Ronald rentra dans le garage où son père était supposé réparer la tondeuse à gazon ; il s’aperçut que ce dernier écoutait encore son groupe australien à fond sans vraiment se préoccuper de sa mission initiale. « Des putains de dégénérés ces hard-rockers ! » se dit le jeune homme. Il fallait préciser, à sa décharge, que l’exemple de son père avait forgé en lui une sorte d’allergie à la musique dite métallique et à tous ses représentants passés, présents et futurs. Il aimait son père parce que ce sentiment était ancré dans ses gênes sinon il l’aurait déjà téléporté sur une planète habitée par des géants pleins de cheveux et des sorcières vêtues de noir. Ronald savait qu’il devait son prénom au chanteur phare du groupe que son père écoutait en boucle ; cet hommage ne l’avait pas empêché de se prendre des remarques dès l’enfance parce que le célèbre clown d’un leader de la restauration rapide s’appelait comme lui. Tous ces facteurs conjugués l’avaient amené à choisir une voie complètement opposée à celle de son géniteur ; Ronald avait fermé les écoutilles et aucune mélodie ne pouvait les franchir sans un rejet immédiat de la part de son cerveau. Il en était de même avec les romans, la poésie, le cinéma et toute forme artistique ; seuls les symboles de la réussite sociale attiraient son attention. Ronald avait bien tracé son chemin vers la gloire capitaliste. Sa mère était fière de lui et vantait sa mention et les félicitations du jury obtenues lors de son baccalauréat scientifique à seulement seize ans ; ses grands-parents ne juraient que par son diplôme de polytechnicien doublé d’un doctorat en droit de la prestigieuse université américaine de Yale. Ronald représentait le succès à l’état pur et sa famille en était consciente même si les sacrifices économiques avaient été énormes pour financer les études de ce surdoué.

— Bonjour Papa ! Maman m’a dit que je pouvais emprunter les outils de jardinage. Je viens les récupérer.
— Salut Ronald ! Pas de problème, fais en bon usage je n’en ai pas besoin pour l’instant.
— Merci, je ne te dérange pas plus longtemps.
Bruno regarda son fils et éteignit son lecteur de disque compact. « Qu’ai-je pu rater avec cet enfant pour qu’il soit aussi distant ? » se demanda-t-il.
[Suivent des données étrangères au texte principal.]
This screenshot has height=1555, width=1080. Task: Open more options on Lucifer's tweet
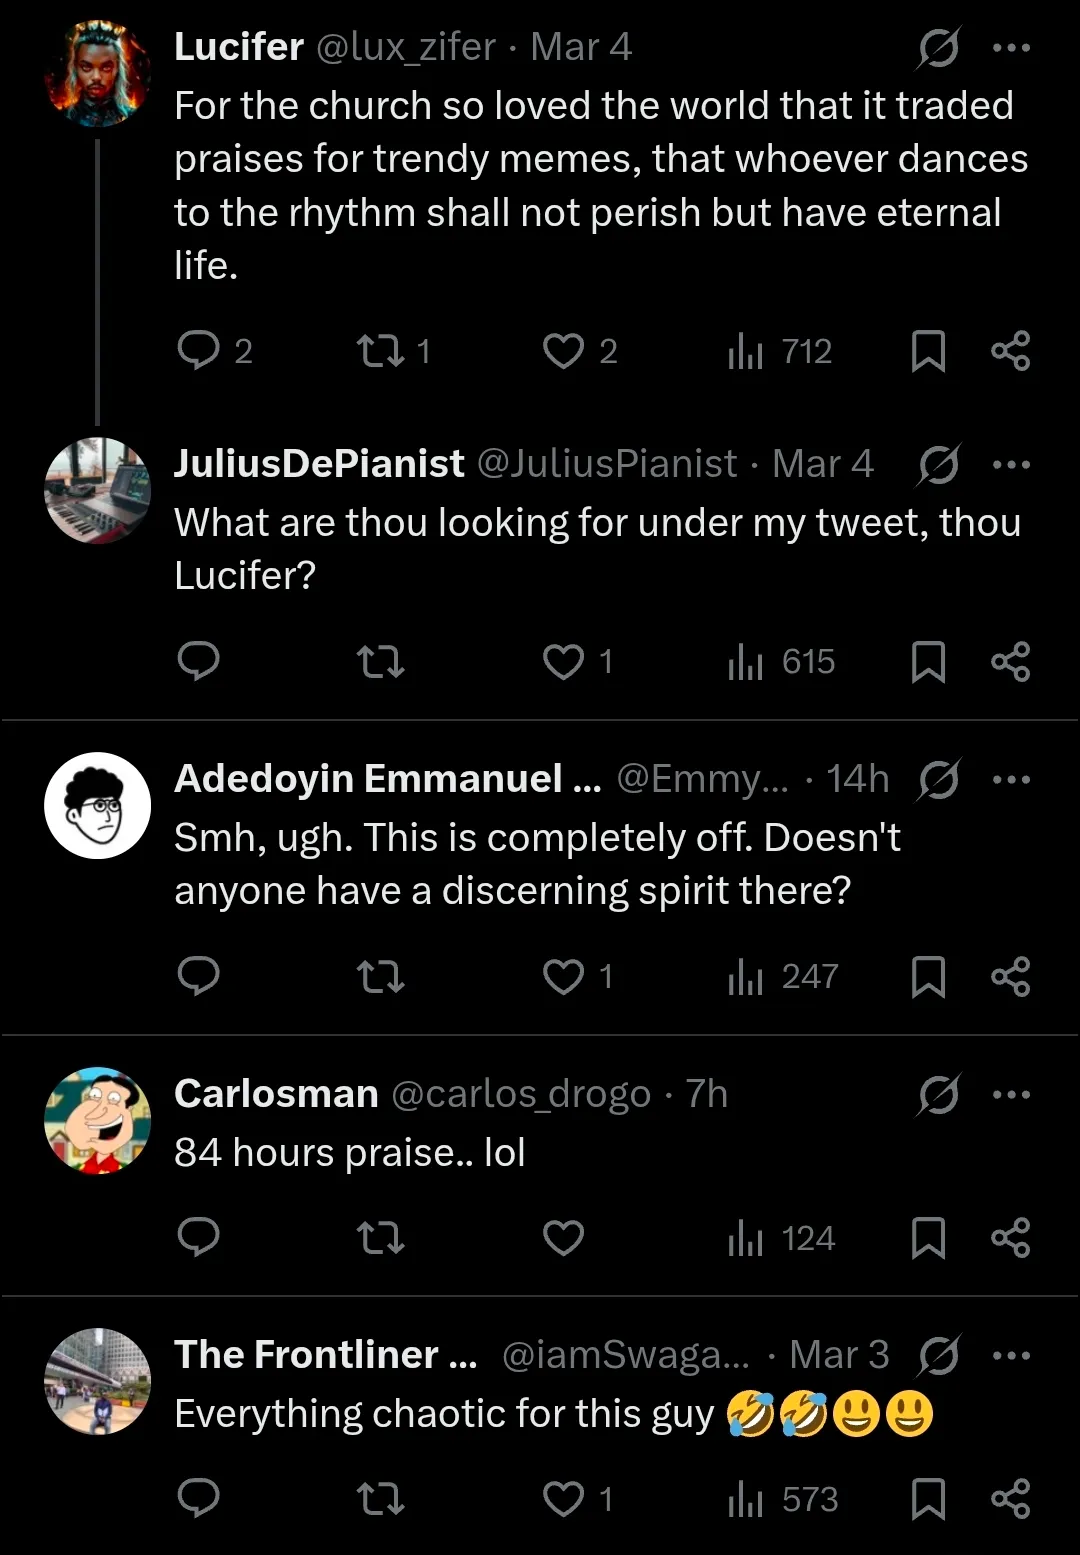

— Reste un peu et discutons ; je n’ai pas souvent l’occasion de te voir mon fils. Comment va ta fiancée américaine ? Se plait-elle en France ?
— Je n’ai pas beaucoup de temps, papa. Bridget découvre la vie lyonnaise et son côté renfermé, auto-centré, suffisant qui lui rappelle ses années de lycéenne à Zurich. Autant te dire qu’elle n’aime pas mais elle fait avec ; de toutes façons mon affectation n’est que temporaire et je reviendrais rapidement à Chicago avec un poste en or à la holding. En attendant, elle a pris les commandes de la communauté américaine présente à Lyon et compte faire dépasser les comités Tupperware à ces mémères obèses qui se croient encore dans les années cinquante.
— As-tu le temps de voir ta sœur ? Tu sais que ta mère est branchée famille parfaite et elle veut à tout prix que ses enfants se voient au lieu de s’ignorer comme vous le faites depuis trop longtemps.
Bruno posait la question sans trop d’illusions ; sa fille ainée ne supportait pas le petit con qu’était devenu son frère et elle habitait le plus loin possible de lui. Sandrine était une artiste peintre qui galérait pour se faire connaitre ; elle avait émigré en Grande Bretagne dans cette ville de Londres où les communautés diverses et variées coexistaient sans problèmes. Prénommée d’après le personnage féminin du film préféré de sa mère, elle n’avait pas rejeté cet héritage, contrairement à son frère. De sa mère elle avait hérité cette beauté blonde mais elle l’avait rapidement transformée pour devenir une icône gothique dans son lycée. Corinne avait trouvé ça marrant et Bruno avait adoré ; Ronald n’avait pas du tout apprécié et la reniait silencieusement depuis lors. Le fossé entre les deux enfants s’était agrandi dès que Sandrine avait choisie la voie artistique pour ses études et encore plus quand elle avait intégré les Beaux-Arts à Paris ; d’ailleurs, elle n’était jamais allé voir son frère quand ils étudiaient dans la même région et ce dernier n’avait pas tenté de recoller les morceaux à ce moment-là.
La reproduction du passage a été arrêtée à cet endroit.